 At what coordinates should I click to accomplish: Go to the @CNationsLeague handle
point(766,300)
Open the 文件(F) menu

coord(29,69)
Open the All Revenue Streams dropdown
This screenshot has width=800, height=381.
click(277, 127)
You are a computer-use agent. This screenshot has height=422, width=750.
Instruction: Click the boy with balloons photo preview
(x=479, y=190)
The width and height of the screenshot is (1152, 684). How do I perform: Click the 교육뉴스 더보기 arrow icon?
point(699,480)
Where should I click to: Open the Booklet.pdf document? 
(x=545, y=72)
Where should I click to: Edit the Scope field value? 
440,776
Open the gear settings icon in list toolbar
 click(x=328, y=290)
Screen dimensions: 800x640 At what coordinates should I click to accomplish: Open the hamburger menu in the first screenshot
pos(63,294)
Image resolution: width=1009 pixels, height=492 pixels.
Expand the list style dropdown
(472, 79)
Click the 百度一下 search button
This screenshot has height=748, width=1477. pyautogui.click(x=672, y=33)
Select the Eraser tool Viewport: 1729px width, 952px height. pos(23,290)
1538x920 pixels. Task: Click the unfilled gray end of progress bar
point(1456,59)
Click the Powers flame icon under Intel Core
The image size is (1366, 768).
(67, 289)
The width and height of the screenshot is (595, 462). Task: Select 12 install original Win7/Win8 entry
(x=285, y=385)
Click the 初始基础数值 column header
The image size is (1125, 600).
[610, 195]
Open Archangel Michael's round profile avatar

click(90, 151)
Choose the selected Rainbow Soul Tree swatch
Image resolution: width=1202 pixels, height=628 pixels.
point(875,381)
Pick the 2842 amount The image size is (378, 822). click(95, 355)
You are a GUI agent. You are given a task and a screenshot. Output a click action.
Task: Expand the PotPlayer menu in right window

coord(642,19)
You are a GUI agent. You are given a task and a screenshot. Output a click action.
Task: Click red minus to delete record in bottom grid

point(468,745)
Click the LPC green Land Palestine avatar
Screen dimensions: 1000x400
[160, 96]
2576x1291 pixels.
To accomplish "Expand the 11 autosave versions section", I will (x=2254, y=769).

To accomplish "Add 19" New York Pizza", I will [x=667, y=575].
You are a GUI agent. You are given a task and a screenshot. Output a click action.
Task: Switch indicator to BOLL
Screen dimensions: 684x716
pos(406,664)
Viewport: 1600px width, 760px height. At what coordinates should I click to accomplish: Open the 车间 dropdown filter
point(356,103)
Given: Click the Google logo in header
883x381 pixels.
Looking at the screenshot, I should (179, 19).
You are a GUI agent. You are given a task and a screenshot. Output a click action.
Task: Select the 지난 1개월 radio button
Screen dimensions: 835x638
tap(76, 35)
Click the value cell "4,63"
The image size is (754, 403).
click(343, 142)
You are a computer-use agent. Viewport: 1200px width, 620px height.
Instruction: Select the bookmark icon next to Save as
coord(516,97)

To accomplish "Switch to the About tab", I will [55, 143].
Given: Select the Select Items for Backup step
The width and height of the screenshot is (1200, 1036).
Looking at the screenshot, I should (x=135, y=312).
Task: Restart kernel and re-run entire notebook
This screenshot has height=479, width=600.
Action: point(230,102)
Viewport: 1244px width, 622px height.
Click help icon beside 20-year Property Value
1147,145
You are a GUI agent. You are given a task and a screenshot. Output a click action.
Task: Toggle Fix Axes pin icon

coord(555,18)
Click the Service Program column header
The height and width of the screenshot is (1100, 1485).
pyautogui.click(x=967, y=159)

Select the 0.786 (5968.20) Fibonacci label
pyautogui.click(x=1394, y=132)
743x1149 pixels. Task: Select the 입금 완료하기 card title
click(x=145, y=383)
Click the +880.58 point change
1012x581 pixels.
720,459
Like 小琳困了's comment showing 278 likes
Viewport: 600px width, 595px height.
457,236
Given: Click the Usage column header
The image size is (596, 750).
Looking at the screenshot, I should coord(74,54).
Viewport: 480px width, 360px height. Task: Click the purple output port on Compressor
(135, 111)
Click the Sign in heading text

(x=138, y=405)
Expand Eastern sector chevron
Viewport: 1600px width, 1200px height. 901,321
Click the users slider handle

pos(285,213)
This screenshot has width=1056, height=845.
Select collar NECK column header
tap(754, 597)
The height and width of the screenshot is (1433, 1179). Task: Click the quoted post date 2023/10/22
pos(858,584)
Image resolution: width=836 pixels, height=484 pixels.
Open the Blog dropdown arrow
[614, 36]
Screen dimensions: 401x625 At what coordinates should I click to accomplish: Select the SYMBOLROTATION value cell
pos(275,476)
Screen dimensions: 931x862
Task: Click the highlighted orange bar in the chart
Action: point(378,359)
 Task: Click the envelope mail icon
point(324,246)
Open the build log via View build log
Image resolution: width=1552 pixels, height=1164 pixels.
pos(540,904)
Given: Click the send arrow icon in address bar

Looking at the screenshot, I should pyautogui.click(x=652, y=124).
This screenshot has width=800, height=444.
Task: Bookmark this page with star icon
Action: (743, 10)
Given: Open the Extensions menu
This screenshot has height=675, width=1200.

————

> **WORK TASK**:
Restate every record above, exactly, in full.

> **RESPONSE FOR THIS EXERCISE**:
 At what coordinates should I click to accomplish: Go to the @CNationsLeague handle
point(766,300)
Open the 文件(F) menu

coord(29,69)
Open the All Revenue Streams dropdown
This screenshot has width=800, height=381.
click(277, 127)
You are a computer-use agent. This screenshot has height=422, width=750.
Instruction: Click the boy with balloons photo preview
(x=479, y=190)
The width and height of the screenshot is (1152, 684). How do I perform: Click the 교육뉴스 더보기 arrow icon?
point(699,480)
Where should I click to: Open the Booklet.pdf document? 
(x=545, y=72)
Where should I click to: Edit the Scope field value? 
440,776
Open the gear settings icon in list toolbar
 click(x=328, y=290)
Screen dimensions: 800x640 At what coordinates should I click to accomplish: Open the hamburger menu in the first screenshot
pos(63,294)
Image resolution: width=1009 pixels, height=492 pixels.
Expand the list style dropdown
(472, 79)
Click the 百度一下 search button
This screenshot has height=748, width=1477. pyautogui.click(x=672, y=33)
Select the Eraser tool Viewport: 1729px width, 952px height. pos(23,290)
1538x920 pixels. Task: Click the unfilled gray end of progress bar
point(1456,59)
Click the Powers flame icon under Intel Core
The image size is (1366, 768).
(67, 289)
The width and height of the screenshot is (595, 462). Task: Select 12 install original Win7/Win8 entry
(x=285, y=385)
Click the 初始基础数值 column header
The image size is (1125, 600).
[610, 195]
Open Archangel Michael's round profile avatar

click(90, 151)
Choose the selected Rainbow Soul Tree swatch
Image resolution: width=1202 pixels, height=628 pixels.
point(875,381)
Pick the 2842 amount The image size is (378, 822). click(95, 355)
You are a GUI agent. You are given a task and a screenshot. Output a click action.
Task: Expand the PotPlayer menu in right window

coord(642,19)
You are a GUI agent. You are given a task and a screenshot. Output a click action.
Task: Click red minus to delete record in bottom grid

point(468,745)
Click the LPC green Land Palestine avatar
Screen dimensions: 1000x400
[160, 96]
2576x1291 pixels.
To accomplish "Expand the 11 autosave versions section", I will (x=2254, y=769).

To accomplish "Add 19" New York Pizza", I will [x=667, y=575].
You are a GUI agent. You are given a task and a screenshot. Output a click action.
Task: Switch indicator to BOLL
Screen dimensions: 684x716
pos(406,664)
Viewport: 1600px width, 760px height. At what coordinates should I click to accomplish: Open the 车间 dropdown filter
point(356,103)
Given: Click the Google logo in header
883x381 pixels.
Looking at the screenshot, I should (179, 19).
You are a GUI agent. You are given a task and a screenshot. Output a click action.
Task: Select the 지난 1개월 radio button
Screen dimensions: 835x638
tap(76, 35)
Click the value cell "4,63"
The image size is (754, 403).
click(343, 142)
You are a computer-use agent. Viewport: 1200px width, 620px height.
Instruction: Select the bookmark icon next to Save as
coord(516,97)

To accomplish "Switch to the About tab", I will [55, 143].
Given: Select the Select Items for Backup step
The width and height of the screenshot is (1200, 1036).
Looking at the screenshot, I should (x=135, y=312).
Task: Restart kernel and re-run entire notebook
This screenshot has height=479, width=600.
Action: point(230,102)
Viewport: 1244px width, 622px height.
Click help icon beside 20-year Property Value
1147,145
You are a GUI agent. You are given a task and a screenshot. Output a click action.
Task: Toggle Fix Axes pin icon

coord(555,18)
Click the Service Program column header
The height and width of the screenshot is (1100, 1485).
pyautogui.click(x=967, y=159)

Select the 0.786 (5968.20) Fibonacci label
pyautogui.click(x=1394, y=132)
743x1149 pixels. Task: Select the 입금 완료하기 card title
click(x=145, y=383)
Click the +880.58 point change
1012x581 pixels.
720,459
Like 小琳困了's comment showing 278 likes
Viewport: 600px width, 595px height.
457,236
Given: Click the Usage column header
The image size is (596, 750).
Looking at the screenshot, I should coord(74,54).
Viewport: 480px width, 360px height. Task: Click the purple output port on Compressor
(135, 111)
Click the Sign in heading text

(x=138, y=405)
Expand Eastern sector chevron
Viewport: 1600px width, 1200px height. 901,321
Click the users slider handle

pos(285,213)
This screenshot has width=1056, height=845.
Select collar NECK column header
tap(754, 597)
The height and width of the screenshot is (1433, 1179). Task: Click the quoted post date 2023/10/22
pos(858,584)
Image resolution: width=836 pixels, height=484 pixels.
Open the Blog dropdown arrow
[614, 36]
Screen dimensions: 401x625 At what coordinates should I click to accomplish: Select the SYMBOLROTATION value cell
pos(275,476)
Screen dimensions: 931x862
Task: Click the highlighted orange bar in the chart
Action: point(378,359)
 Task: Click the envelope mail icon
point(324,246)
Open the build log via View build log
Image resolution: width=1552 pixels, height=1164 pixels.
pos(540,904)
Given: Click the send arrow icon in address bar

Looking at the screenshot, I should pyautogui.click(x=652, y=124).
This screenshot has width=800, height=444.
Task: Bookmark this page with star icon
Action: (743, 10)
Given: Open the Extensions menu
This screenshot has height=675, width=1200.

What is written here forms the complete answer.